Problem 1: Update the forum thread about patterns from "## missmolly (Jun" up to and including "compact resources yet!", with "compact" changed to "useful".

Extract to read:

·····

# patterns, patterns, and more patterns



## pjmcd (Feb 19, 2012)

http://www.straw.com/cpy/free_pattern_yarnssort.html#Puffin


----------



## bettyirene (Apr 5, 2012)

I clicked on this, and then changed my mind - it has taken me ALL morning to sort out all the printed patterns into folders, and I really don't want any more - so please don't tempt me lol!


----------



## run4fittness (May 22, 2011)

thanks so much, am looking for scarfs or cowls that use only one skein of 220 cascade yarn.


----------



## JuneS (Nov 3, 2011)

Excellent! Thank you!


----------



## grandmann (Feb 4, 2011)

run4fittness said:


> thanks so much, am looking for scarfs or cowls that use only one skein of 220 cascade yarn.


I wasn't going to look now I have to take a peek. it's all your fault. :lol:


----------



## In Memory of Scottybear (Sep 20, 2011)

Thanks for the link. Have saved it. There are some lovely patterns in the larger sizes.


----------



## missmolly (Jun 8, 2011)

Thanks for the link :thumbup:


----------



## KarmaPup (Dec 7, 2013)

Thanks so much...love this. It's one of the best compact resources yet!


----------



## Nancyn (Mar 23, 2013)

Thanks, saw a couple of cute patterns. Bookmarked for my ever growing list!


----------



## Rockrose (Dec 7, 2011)

pjmcd said:


> http://www.straw.com/cpy/free_pattern_yarnssort.html#Puffin


Thanks!!!!! I found exactly the hat pattern I've been looking for. I've spent hours searching for it. I am so grateful to you!


----------



## gmarie (Feb 8, 2012)

Thank you! Thank you!


----------



## pjmcd (Feb 19, 2012)

grandmann said:


> I wasn't going to look now I have to take a peek. it's all your fault. :lol:


sorry about that


----------



## grandmann (Feb 4, 2011)

run4fittness said:


> thanks so much, am looking for scarfs or cowls that use only one skein of 220 cascade yarn.


I couldn't find the 220 cascade yarn, did find the pattern for the Sausalito yarn for a cowl that's been a wip for awhile.


----------



## Nana Mc (May 31, 2013)

Thanks for sharing! I love it.


----------



## knitnanny (Feb 28, 2012)

I could be there for hours!! Thanks, I will be back here when I'm done!!


----------



## mmorris (Sep 5, 2013)

They have such wonderful patterns--wearable, too! Love the site!


----------



## pjmcd (Feb 19, 2012)

mmorris said:


> They have such wonderful patterns--wearable, too! Love the site!


for very easy finding this location, I made a short cut and put it on my start up page, will take you there immediately.


----------



## Cassews (Apr 10, 2013)

That link went into my bucket crochet list and sent onto my daughter who crochets.. Thanks for sharing...

·····

Problem 2: Format each line of the listing that follows as a numbered list, skipping the blank lines and leaving the pictures out.

Given entries:
·····

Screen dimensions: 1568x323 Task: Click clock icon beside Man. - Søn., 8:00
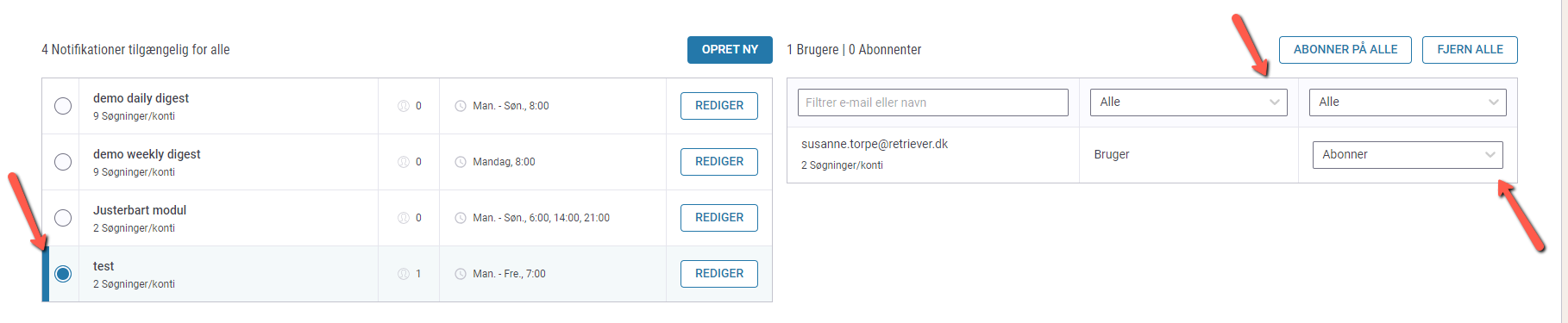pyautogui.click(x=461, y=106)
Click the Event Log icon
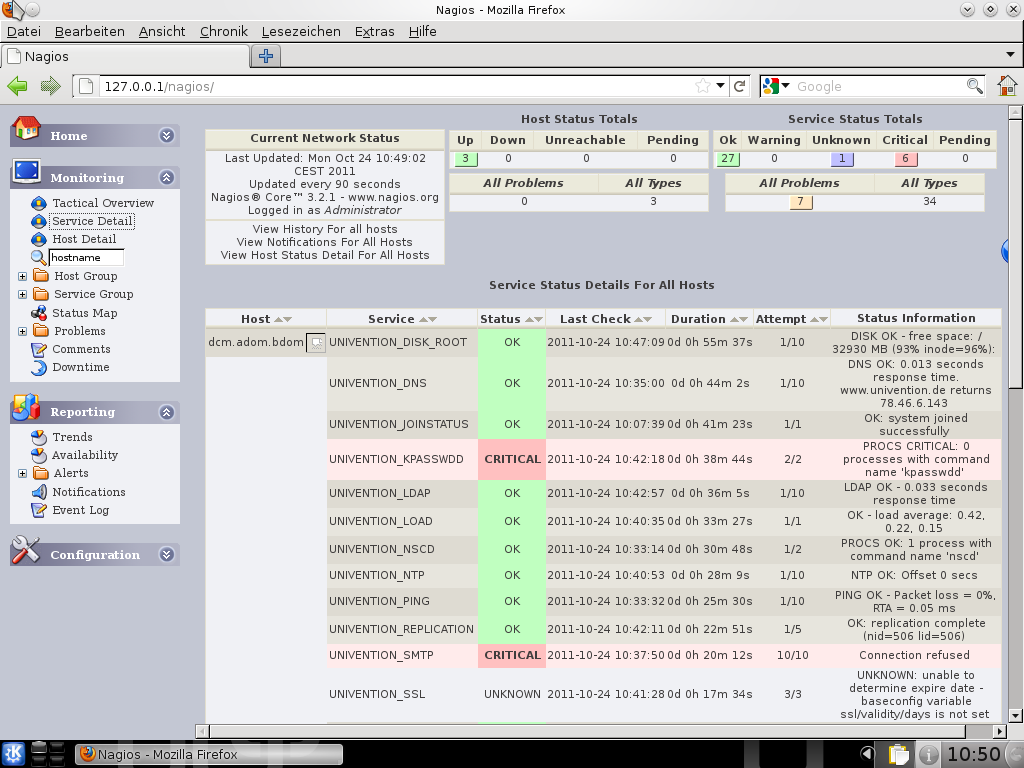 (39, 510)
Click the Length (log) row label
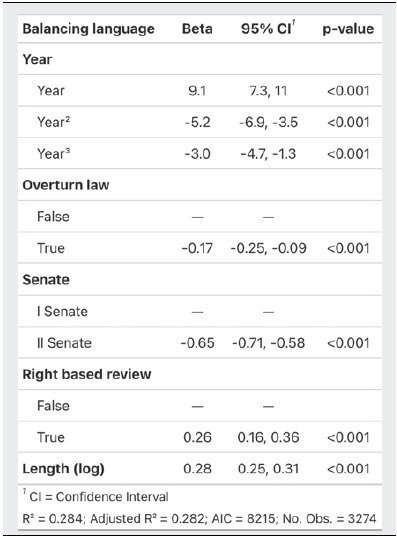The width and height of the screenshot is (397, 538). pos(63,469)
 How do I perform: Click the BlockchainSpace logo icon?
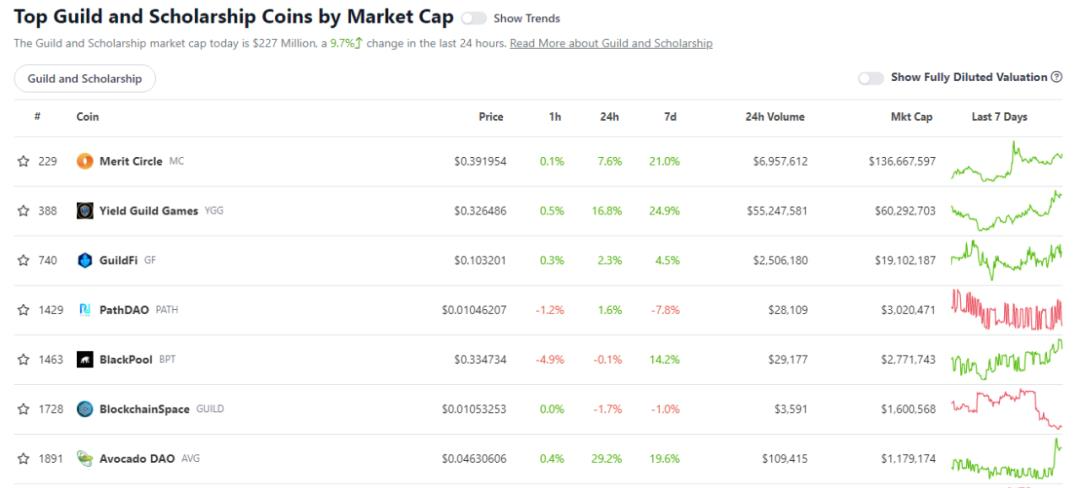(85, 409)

·····

Correct output 1:
## missmolly (Jun 8, 2011)

Thanks for the link :thumbup:


----------



## KarmaPup (Dec 7, 2013)

Thanks so much...love this. It's one of the best useful resources yet!

Correct output 2:
1. Screen dimensions: 1568x323 Task: Click clock icon beside Man. - Søn., 8:00
2. pyautogui.click(x=461, y=106)
3. Click the Event Log icon
4.  (39, 510)
5. Click the Length (log) row label
6. The width and height of the screenshot is (397, 538). pos(63,469)
7.  How do I perform: Click the BlockchainSpace logo icon?
8. (85, 409)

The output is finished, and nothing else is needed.